The leucine-responsive regulatory protein (Lrp) has been shown to regulate, either positively or negatively, the transcription of several Escherichia coli genes in response to leucine. We have used two-dimensional gel electrophoresis to analyze the patterns of polypeptide expression in isogenic lrp+ and lrp mutant strains in the presence or absence of leucine. The absence of a functional Lrp protein alters the expression of at least 30 polypeptides. The expression of the majority of these polypeptides is not affected by the presence or absence of 10 mM exogenous leucine. Outer membrane porins OmpC and OmpF, glutamine synthetase (GlnA), the small subunit of glutamate synthase (GltD), lysyl-tRNA synthetase form II (LysU), a high-affinity periplasmic binding protein specific for branched-chain amino acids (LivJ), W protein, and the enzymes of the pathway converting threonine to glycine, namely, threonine dehydrogenase (Tdh) and 2-amino-3-ketobutyrate coenzyme A ligase (Kbl), were identified as members of the Lrp regulon by electrophoretic analysis. We have shown that Lrp is a positive regulator of glutamate synthase and glutamine synthetase and that exogenous leucine has little or no effect on the expression of these proteins. In strains carrying a glnL deletion and in strains carrying the glnL2302 allele, which directs the synthesis of a GlnL protein that is constitutively active, expression of glutamine synthetase is no longer regulated by Lrp, demonstrating that the effect of Lrp on glutamine synthetase levels is indirect and requires an intact glnL gene. lrp::Tn10 strains grow poorly when arginine or ornithine is present as the sole nitrogen source in the medium.
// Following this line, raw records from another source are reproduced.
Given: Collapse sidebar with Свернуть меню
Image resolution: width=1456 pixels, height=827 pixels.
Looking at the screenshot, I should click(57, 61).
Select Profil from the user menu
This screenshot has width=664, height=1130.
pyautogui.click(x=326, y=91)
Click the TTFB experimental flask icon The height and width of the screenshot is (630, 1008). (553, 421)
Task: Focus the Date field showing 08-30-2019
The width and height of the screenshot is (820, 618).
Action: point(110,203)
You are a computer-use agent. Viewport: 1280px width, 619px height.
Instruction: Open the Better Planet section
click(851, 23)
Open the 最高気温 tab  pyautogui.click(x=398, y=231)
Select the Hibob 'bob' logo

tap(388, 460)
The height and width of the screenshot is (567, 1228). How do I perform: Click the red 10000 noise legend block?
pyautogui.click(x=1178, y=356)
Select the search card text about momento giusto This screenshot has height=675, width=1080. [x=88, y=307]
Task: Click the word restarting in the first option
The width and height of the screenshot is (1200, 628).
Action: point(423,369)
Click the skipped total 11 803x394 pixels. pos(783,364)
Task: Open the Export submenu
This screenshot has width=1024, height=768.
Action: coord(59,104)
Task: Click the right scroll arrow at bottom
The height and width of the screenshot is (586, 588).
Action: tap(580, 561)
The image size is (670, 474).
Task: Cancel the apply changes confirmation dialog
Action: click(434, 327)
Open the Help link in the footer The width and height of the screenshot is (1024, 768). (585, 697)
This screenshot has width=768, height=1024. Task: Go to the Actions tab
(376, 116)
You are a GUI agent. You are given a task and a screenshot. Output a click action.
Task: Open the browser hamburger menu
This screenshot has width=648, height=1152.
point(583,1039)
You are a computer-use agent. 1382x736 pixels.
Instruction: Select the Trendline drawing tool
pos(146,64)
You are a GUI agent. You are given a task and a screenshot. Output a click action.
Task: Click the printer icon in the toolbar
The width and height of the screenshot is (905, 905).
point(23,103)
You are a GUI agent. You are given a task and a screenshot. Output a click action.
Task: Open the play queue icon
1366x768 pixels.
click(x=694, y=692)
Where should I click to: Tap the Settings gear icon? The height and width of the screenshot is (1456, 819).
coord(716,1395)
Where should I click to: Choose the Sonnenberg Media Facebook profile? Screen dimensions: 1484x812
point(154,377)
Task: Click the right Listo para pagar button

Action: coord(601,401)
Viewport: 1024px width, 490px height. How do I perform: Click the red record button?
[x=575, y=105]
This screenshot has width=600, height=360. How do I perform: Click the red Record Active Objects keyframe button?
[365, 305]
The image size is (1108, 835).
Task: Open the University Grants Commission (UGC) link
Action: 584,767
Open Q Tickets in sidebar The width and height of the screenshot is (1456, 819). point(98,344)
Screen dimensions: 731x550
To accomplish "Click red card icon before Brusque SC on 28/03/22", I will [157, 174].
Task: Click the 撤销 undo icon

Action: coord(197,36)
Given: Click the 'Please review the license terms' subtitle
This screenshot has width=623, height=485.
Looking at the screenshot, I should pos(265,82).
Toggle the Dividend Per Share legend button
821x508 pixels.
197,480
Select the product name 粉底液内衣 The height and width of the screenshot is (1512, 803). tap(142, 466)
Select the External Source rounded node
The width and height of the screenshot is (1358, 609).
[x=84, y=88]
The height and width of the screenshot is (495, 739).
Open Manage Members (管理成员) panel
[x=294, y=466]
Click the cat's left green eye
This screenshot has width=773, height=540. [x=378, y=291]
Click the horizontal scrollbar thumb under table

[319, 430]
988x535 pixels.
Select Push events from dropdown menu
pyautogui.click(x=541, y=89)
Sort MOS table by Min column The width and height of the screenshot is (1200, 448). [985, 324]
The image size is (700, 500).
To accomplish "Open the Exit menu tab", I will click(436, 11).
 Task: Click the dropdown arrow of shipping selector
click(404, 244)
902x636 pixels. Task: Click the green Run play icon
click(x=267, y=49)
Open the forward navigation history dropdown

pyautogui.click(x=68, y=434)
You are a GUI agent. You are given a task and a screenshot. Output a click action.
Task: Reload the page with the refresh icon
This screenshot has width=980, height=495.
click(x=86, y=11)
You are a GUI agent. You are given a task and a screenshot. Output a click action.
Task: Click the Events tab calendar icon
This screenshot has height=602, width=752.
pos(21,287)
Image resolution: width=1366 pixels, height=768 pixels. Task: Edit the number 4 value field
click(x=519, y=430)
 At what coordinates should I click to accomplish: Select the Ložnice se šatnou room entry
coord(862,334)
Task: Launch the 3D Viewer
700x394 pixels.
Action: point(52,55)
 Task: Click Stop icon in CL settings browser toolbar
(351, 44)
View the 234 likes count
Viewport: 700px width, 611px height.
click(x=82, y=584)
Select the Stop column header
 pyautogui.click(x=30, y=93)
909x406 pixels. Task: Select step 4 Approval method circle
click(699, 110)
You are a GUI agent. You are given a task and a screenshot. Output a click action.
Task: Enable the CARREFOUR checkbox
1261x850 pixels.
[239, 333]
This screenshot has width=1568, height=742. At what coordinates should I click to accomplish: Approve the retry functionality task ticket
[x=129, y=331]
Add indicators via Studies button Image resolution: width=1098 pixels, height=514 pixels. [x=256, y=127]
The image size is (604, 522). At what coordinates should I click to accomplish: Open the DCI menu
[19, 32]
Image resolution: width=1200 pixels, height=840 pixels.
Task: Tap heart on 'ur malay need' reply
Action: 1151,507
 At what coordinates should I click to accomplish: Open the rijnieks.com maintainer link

On the bases of present studies and previous research, we propose that Lrp is involved in the adaptation of E. coli cells to major shifts in environment, such as those which occur when E. coli leaves the intestinal tract of its animal host. Several genes required for amino acid and peptide transport and catabolism are negatively regulated by Lrp, and other genes required for amino acid biosynthesis and ammonia assimilation in a nitrogen-poor environment are positively regulated by Lrp.